I don’t know when, but I began to deconstruct the religious stories that represented my world for so many years. In that period, I came across the fact that the four gospels in the New Testament were selected out of several dozen. And the others had been condemned as heresy and banned.
In 1945, copies of these heretical gospels were found in a stone jar in an area of Upper Egypt called Nag Hammadi. I purchased the book titled The Nag Hammadi Scriptures and began to read. During this process I got a glimpse of the territory the official Christian religious map had deemed heretical and banned.
Here, it’s not my intention to compare these gospels to prove which one is true or false. As I mentioned before, I’m not a Biblical scholar. My point is that these books present stories about the same man during the same time that differ dramatically – not only on his teachings but also on the so-called facts.
This created a gaping hole in the map that had represented the Christian territory for me all my life.

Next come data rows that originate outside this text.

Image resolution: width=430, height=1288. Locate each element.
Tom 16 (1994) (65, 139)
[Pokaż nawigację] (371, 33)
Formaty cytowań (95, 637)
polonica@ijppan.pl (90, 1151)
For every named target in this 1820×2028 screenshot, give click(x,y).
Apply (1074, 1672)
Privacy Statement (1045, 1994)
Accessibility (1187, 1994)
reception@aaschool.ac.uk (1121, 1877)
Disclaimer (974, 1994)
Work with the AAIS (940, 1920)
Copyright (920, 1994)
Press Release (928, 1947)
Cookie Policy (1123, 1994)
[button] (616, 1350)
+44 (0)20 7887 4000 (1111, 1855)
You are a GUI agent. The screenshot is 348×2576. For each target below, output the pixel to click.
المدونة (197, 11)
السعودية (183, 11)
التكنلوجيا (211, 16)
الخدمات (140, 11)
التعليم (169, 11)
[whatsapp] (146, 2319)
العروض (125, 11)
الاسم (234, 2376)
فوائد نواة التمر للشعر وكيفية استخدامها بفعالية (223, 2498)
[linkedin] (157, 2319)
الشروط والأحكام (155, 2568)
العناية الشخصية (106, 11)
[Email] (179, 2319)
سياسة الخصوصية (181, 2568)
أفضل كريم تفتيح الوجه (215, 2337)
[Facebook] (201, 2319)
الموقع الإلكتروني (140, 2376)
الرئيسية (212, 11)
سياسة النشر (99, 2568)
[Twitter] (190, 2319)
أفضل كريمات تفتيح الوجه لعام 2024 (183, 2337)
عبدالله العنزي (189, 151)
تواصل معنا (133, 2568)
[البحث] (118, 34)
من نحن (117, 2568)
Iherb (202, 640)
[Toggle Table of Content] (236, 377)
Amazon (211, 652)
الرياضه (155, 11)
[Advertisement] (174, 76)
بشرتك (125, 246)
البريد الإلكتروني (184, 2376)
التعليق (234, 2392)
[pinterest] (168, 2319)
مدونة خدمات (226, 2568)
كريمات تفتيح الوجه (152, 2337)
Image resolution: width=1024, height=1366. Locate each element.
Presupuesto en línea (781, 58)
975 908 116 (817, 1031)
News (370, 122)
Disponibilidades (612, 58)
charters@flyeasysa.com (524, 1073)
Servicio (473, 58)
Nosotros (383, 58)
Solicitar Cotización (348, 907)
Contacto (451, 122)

It brought home the point in a way that made it impossible for me to accept the traditional Christian story at face value.
I now see that story as one simulation of a reality, which may or may not have existed. In fact, it might even be a fourth level simulation: a simulation of a reality that doesn’t exist where even the attempts to validate it are artificial. (Think of the many arguments that use contradictory Biblical facts to justify the Bible.)
So why haven’t I abandoned the whole story? Why do I consider myself to be a secular Christian agnostic? First and foremost, I was born into the Christian religion. And secondly, because the Christian story represents universal human truths, as do so many other religions of the world.
So what? Because I think it points to why religions in general and Christianity in particular are getting such a bad rap today in America. And it’s this: Many believers are still confusing the map with the territory.
The map is a representation of some of the most inspiring truths available to humankind. But much of organized religion promotes worship of the map. And worshipping the map is like eating the menu in a fine restaurant. It’ll temporarily satisfy your hunger but it won’t be a very nutritious.
In today’s complex world, we need the spiritual nutrition found in the universal human truths are found in the real territory religious maps are intended to represent. Whether its Christianity, Judaism, Islam, or Hinduism these truths are represented in their maps.
When we move from asking God’s forgiveness for breaking the rules to forgiving ourselves for our lapses in our treatment of other human beings, we might learn the compassion upon which every religion is based. And in the process we might create a better world.
Robert De Filippis
Ps. For those of you who cannot abide same-sex marriage, please read the last paragraph again.